Learn more about appeals in a Medicare health plan.

 
Appeals in a Medicare Prescription Drug Plan
  • If you have a separate Medicare drug plan, start the appeal process through your plan.
  • If you're asking to get paid back for drugs you already bought, you or your prescriber must make the standard request in writing. Write your plan a letter, or send them a completed "Model Coverage Determination Request" form. Find the form and instructions at the bottom of the page under "Downloads."
  • If you're asking for a prescription you haven't gotten yet, you or your prescriber can ask your plan for a coverage determination or an exception. To ask for a coverage determination or exception, you can do one of these:
    • Send a completed "Model Coverage Determination Request" form.
    • Write your plan a letter.
    • Call your plan.
    • If you're asking for an exception, your prescriber must provide a statement explaining the medical reason why the exception should be approved.
  • If you didn't get the prescription yet, you or your prescriber can ask for an expedited (fast) request. Your request will be expedited if your plan determines, or your prescriber tells your plan, that waiting for a standard decision may seriously jeopardize your life, health, or ability to regain maximum function.

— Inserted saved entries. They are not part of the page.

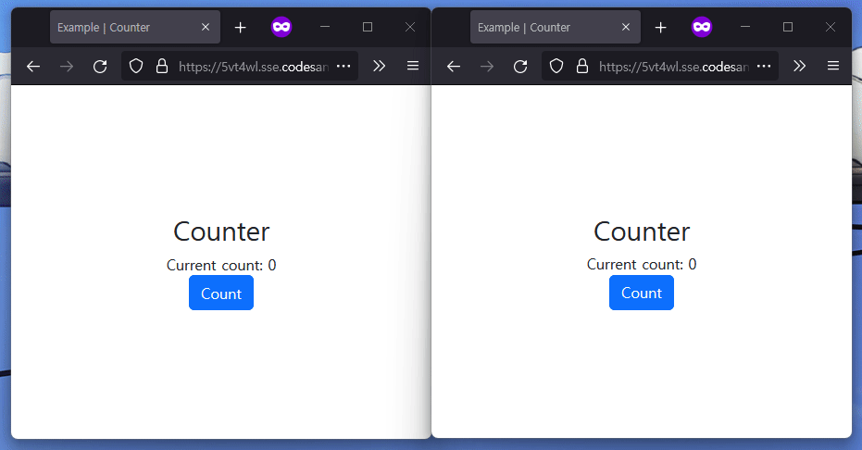The image size is (862, 450).
Task: Open page actions ellipsis in left URL bar
Action: point(344,66)
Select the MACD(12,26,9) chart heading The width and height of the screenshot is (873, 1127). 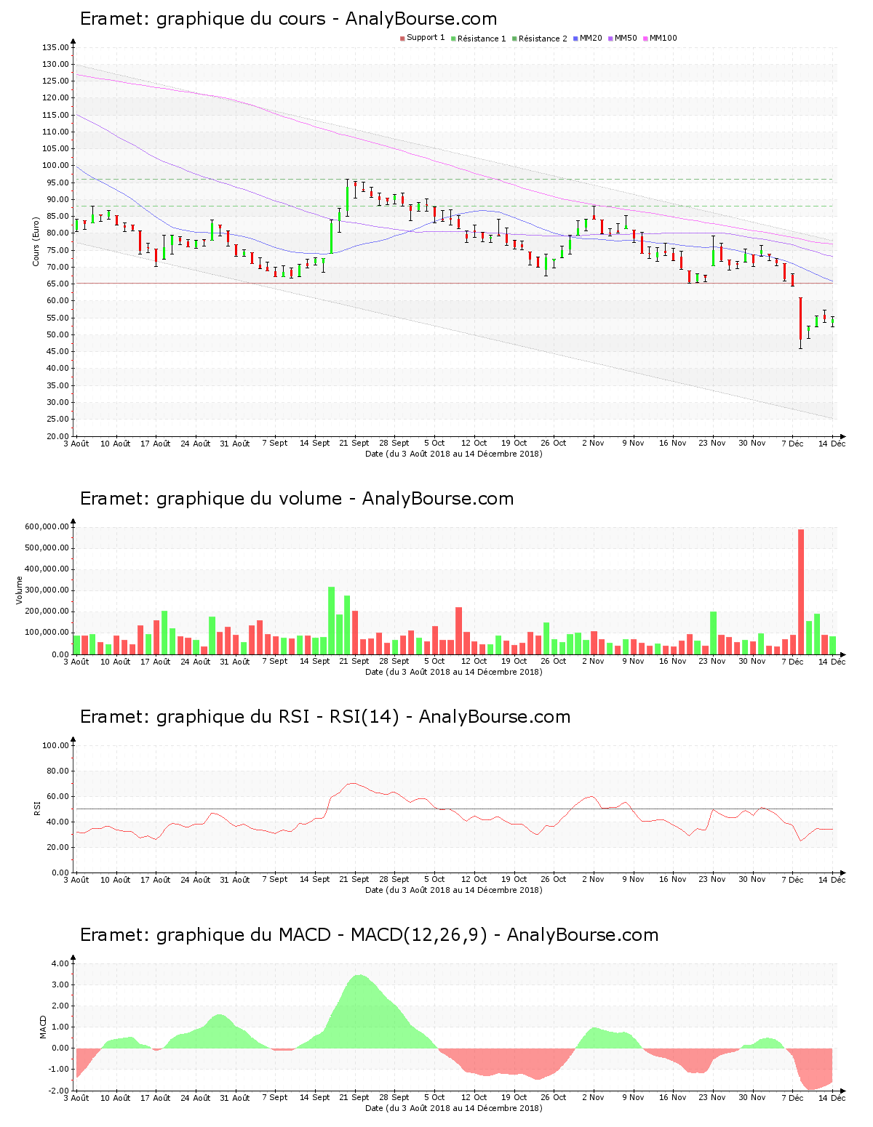pyautogui.click(x=369, y=935)
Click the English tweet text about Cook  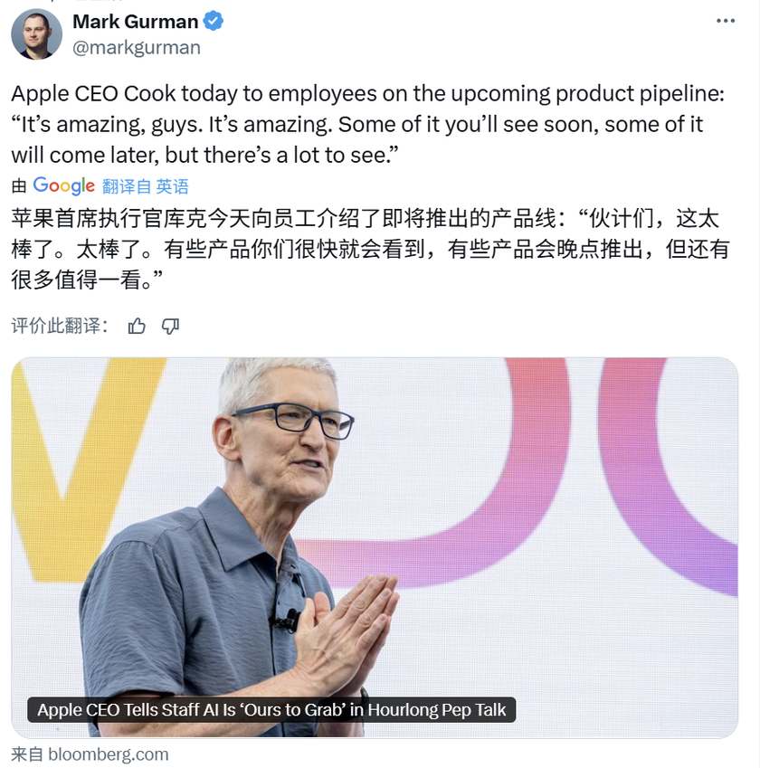(367, 125)
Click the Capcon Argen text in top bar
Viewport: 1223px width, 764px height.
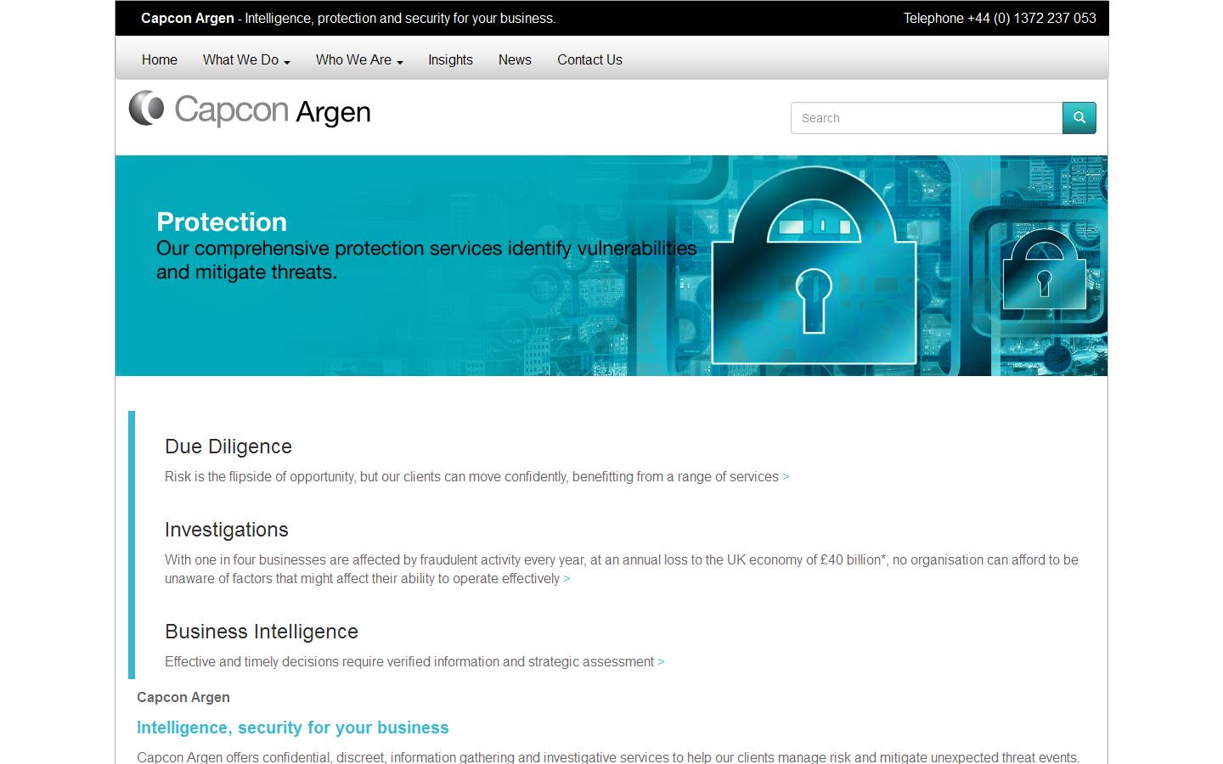coord(187,18)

How long your plan has to respond to your request depends on the type of request:  

  • Expedited (fast) request—24 hours 
  • Standard service request—72 hours 
  • Payment request—14 calendar days

Learn more about appeals in a Medicare Prescription Drug Plan.

Appeals in PACE

If you have coverage through Program Of All-Inclusive Care For The Elderly (Pace) , your appeal rights are different. The PACE organization will provide you with written information about your appeal rights.

Appeals in a Special Needs Plan 

If you have coverage through a Medicare Special Needs Plan (SNP) , your plan must tell you in writing how to appeal. After you file an appeal, the plan will review its original decision. If your plan doesn't decide in your favor, the appeal is reviewed by an independent organization. The independent organization works for Medicare, not for the plan.

​​​​​If you decide to appeal

If you decide to appeal, ask your doctor, health care provider, or supplier for any information that may help your case. See your plan materials, or contact your plan for details about your appeal rights.

Generally, you can find your plan's contact information on your plan membership card. Or, you can search for your plan's contact information.

The appeals process has 5 levels. If you disagree with the decision made at any level of the process, you can generally go to the next level. At each level, you'll get instructions in the decision letter on how to move to the next level of appeal.